Data entries:

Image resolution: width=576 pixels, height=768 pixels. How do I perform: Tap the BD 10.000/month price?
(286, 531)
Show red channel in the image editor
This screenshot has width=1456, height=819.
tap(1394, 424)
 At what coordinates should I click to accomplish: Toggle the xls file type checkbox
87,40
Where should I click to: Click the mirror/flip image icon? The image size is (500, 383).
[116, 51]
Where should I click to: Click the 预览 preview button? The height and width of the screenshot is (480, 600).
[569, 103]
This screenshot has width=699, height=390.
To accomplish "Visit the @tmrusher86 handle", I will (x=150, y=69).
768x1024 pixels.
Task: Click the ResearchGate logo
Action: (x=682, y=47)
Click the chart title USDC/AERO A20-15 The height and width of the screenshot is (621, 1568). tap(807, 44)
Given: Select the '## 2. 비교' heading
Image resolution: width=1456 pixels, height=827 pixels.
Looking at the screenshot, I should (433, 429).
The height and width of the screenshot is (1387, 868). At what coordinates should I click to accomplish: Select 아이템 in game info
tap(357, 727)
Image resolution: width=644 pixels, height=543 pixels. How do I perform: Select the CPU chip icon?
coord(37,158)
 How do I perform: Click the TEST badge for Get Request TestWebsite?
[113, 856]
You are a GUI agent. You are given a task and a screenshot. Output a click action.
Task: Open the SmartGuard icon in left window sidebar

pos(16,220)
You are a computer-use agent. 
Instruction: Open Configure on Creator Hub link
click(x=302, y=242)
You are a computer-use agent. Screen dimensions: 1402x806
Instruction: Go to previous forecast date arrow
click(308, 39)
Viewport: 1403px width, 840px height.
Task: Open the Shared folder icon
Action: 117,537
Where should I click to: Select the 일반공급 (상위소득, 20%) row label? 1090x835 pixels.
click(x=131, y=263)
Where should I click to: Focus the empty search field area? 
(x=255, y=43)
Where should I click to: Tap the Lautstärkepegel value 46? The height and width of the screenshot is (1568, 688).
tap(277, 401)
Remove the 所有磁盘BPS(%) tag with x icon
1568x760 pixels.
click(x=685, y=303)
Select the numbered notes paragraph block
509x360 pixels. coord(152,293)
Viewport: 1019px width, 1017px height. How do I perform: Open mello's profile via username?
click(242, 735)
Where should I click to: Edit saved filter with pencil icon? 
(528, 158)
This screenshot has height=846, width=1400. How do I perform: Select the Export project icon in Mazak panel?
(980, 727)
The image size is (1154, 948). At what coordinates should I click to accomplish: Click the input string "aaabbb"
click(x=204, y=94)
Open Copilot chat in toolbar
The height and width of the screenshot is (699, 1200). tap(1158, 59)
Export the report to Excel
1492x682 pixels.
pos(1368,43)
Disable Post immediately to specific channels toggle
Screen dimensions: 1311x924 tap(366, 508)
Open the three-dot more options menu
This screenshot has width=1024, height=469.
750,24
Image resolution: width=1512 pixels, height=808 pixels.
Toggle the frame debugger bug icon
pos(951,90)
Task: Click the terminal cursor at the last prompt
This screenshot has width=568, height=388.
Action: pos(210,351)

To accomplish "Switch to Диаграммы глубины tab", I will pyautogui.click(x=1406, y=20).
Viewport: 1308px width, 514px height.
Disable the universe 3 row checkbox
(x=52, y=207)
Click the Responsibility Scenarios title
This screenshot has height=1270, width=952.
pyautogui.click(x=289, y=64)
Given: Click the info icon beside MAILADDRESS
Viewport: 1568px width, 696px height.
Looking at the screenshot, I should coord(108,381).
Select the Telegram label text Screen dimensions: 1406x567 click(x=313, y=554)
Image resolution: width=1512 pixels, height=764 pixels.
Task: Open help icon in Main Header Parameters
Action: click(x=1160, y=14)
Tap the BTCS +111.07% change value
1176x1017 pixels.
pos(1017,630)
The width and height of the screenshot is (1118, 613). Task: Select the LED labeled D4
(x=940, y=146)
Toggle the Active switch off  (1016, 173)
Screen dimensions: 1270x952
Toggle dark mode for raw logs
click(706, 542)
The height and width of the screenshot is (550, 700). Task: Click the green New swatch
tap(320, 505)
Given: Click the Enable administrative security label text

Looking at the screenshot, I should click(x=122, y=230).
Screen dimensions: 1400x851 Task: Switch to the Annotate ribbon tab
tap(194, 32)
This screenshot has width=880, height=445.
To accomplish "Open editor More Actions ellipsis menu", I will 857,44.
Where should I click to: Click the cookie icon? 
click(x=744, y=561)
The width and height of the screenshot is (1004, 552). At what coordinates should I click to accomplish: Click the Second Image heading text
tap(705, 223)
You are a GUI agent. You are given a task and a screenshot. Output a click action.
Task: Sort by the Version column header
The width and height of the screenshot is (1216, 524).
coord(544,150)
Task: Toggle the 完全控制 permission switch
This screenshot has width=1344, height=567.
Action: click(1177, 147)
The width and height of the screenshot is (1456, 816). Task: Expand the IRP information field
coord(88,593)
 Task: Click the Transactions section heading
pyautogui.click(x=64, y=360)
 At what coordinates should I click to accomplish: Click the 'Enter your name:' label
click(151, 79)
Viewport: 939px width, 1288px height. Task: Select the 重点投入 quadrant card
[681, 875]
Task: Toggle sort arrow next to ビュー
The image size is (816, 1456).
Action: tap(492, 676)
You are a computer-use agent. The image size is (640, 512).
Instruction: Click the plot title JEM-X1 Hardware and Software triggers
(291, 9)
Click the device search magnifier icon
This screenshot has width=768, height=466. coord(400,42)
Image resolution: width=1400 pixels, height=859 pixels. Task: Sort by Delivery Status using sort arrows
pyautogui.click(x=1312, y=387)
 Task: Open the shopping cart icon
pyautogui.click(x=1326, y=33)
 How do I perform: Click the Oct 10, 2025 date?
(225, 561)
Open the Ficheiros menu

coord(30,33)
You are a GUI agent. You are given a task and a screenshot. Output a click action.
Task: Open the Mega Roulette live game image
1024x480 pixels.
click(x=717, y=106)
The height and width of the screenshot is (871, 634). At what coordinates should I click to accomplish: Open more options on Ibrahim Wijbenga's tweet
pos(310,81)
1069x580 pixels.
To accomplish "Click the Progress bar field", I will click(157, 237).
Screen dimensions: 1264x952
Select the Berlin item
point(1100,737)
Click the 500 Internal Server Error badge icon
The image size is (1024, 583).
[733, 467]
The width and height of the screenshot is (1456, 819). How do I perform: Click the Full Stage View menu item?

THE TASK>
Count the lines in the entries above that contain the string "Viewport", matching case exactly. Give only the number.

OUTPUT OF THE TASK>
5